Royal visits and celebrations was their most recent exhibition and now they have come up with an unusual display of advertisements for well-known local shops and services going back 100 years and more.

It will be unveiled in time for the Friends’ annual pre-Christmas coffee morning which takes place on Saturday, November 26.

Said Friends’ chairman Kath Farnworth: “Our displays always go down well and stir a lot of memories. This latest exhibition is certainly a bit unusual but I’m sure it will be very popular.”
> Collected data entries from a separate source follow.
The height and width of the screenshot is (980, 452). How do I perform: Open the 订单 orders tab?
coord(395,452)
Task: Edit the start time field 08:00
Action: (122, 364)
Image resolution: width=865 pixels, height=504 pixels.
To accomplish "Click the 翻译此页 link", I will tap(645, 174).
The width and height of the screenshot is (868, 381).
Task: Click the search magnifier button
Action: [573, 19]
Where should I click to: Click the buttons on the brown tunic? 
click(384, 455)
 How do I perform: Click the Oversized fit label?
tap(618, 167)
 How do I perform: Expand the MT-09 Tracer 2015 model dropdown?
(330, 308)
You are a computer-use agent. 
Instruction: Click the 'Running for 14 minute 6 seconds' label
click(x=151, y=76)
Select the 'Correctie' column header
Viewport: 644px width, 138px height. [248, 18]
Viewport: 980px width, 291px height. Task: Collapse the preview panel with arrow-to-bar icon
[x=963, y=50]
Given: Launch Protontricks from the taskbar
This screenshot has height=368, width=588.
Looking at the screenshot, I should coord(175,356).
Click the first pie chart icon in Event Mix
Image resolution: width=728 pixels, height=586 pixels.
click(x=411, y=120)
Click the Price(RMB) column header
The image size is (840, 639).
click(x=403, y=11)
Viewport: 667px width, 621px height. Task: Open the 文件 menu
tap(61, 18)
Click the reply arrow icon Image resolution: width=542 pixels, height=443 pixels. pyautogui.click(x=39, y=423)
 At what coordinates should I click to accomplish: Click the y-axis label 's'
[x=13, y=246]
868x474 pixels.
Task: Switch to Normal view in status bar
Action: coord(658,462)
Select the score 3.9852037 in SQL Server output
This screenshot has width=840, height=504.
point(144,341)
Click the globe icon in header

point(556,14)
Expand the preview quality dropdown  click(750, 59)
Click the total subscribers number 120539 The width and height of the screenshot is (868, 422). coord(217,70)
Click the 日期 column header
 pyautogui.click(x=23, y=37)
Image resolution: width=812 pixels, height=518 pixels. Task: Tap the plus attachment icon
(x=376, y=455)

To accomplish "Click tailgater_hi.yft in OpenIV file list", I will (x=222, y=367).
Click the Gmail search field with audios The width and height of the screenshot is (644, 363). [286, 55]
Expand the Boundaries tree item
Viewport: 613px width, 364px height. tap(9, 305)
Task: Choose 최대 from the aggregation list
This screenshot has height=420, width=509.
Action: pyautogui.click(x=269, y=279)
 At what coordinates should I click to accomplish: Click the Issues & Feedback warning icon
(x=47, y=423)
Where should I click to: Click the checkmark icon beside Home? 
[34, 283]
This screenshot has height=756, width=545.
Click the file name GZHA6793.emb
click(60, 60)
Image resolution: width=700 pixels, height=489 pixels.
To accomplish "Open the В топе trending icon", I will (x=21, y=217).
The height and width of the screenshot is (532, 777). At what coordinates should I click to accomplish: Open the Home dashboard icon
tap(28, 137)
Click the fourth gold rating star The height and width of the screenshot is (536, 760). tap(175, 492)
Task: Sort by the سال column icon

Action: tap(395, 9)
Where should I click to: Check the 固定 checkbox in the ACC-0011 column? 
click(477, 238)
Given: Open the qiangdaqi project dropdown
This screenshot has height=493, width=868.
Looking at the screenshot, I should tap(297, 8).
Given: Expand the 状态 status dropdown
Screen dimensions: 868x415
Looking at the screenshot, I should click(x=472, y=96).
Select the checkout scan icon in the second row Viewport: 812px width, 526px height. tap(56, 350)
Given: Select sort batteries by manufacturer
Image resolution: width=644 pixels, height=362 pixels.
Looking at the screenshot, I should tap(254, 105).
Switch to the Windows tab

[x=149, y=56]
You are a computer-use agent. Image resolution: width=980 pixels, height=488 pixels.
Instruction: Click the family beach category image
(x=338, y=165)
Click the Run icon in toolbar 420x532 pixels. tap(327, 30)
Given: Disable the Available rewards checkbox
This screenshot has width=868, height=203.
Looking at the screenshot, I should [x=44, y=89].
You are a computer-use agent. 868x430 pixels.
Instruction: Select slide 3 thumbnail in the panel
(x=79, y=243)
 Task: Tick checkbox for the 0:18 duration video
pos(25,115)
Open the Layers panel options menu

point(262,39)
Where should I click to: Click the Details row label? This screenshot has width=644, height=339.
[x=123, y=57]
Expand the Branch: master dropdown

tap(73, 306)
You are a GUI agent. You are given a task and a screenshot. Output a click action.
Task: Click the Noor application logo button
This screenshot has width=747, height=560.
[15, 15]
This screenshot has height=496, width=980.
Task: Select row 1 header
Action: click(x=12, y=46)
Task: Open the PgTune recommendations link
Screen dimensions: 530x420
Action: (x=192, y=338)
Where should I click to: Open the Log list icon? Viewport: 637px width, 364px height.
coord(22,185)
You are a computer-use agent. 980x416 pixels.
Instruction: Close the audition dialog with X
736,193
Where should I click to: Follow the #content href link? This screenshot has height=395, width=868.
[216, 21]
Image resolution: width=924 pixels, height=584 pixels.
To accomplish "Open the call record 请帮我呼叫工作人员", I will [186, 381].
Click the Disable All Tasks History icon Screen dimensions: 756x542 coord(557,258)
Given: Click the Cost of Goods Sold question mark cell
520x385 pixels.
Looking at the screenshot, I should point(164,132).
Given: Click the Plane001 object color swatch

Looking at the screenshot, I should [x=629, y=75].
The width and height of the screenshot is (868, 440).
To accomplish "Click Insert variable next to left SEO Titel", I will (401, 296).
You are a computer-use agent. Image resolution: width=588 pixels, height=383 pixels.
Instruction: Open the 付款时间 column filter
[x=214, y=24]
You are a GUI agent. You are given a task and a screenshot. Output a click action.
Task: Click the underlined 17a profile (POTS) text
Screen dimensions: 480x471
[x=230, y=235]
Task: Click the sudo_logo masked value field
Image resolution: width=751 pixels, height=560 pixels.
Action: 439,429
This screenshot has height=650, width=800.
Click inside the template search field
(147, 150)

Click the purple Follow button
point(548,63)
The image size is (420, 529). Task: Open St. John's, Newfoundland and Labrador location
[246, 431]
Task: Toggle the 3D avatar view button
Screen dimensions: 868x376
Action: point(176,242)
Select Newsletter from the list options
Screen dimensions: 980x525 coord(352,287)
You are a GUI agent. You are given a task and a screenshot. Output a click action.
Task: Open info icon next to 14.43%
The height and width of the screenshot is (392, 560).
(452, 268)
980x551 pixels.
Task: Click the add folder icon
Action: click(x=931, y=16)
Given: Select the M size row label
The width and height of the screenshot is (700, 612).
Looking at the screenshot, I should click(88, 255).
Local folk will remember - or at least heard of - some of them, such as Shepherd’s, Knowles’, Freeman Hardy & Willis, Ben Worsley’s, Fairhurst’s, Wm Berry’s and, of course, the Darwen Industrial Co-operative Society.

The Criterion Cafe, the Theatre Royal and Darwen Steam Laundry are all remembered to this day, while among the oldest Darwen shops still going strong are the Saddler’s at the bottom of Bolton Road, the cake shop in Bridge Street, the wine shop at the top of Duckworth Street and Gibson’s the ironmonger.

The adverts on show were gleaned from several publications and from various dark corners.

Some go back to a Darwen Advertiser Christmas magazine of 1895, the booklet Pictorial Darwen of 1904, and church magazines of the 1920s.

It was a different world 100 years and more ago.

It was a long time before the Co-op opened the town’s first self-service store in Market Street in 1955, followed a few years later by Tesco who opened a little shop in Bridge Street.

Possibly the biggest loss and most fondly remembered was the Peacock’s pasty shop on the main road.

More than 3,000 pasties were baked every weekend to satisfy the queues that snaked round the corner at the bottom of Vale Street.

In the ‘old days’ you could buy an elegant top hat from Dalton’s in Duckworth Street for 8s 6d or pick up a ‘black coat and vest’ for 30s from Grimshaw’s, the tailors on the Market Square.

The George Inn had livery stables round the back and also offered ‘wedding equipages’, which must have been smart carriages.

Hacking’s Borough Wine Stores at the bottom of Bolton Road sold large bottles of champagne for five bob and a bottle of Scotch for half a crown.

It must have been fun getting married in Darwen over a century ago. An equipage to the church, on to the ‘luxurious cafe’ at the mock-Tudor-timbered Criterion – and everyone blotto on champers and scotch for, say, a tenner. Happy days!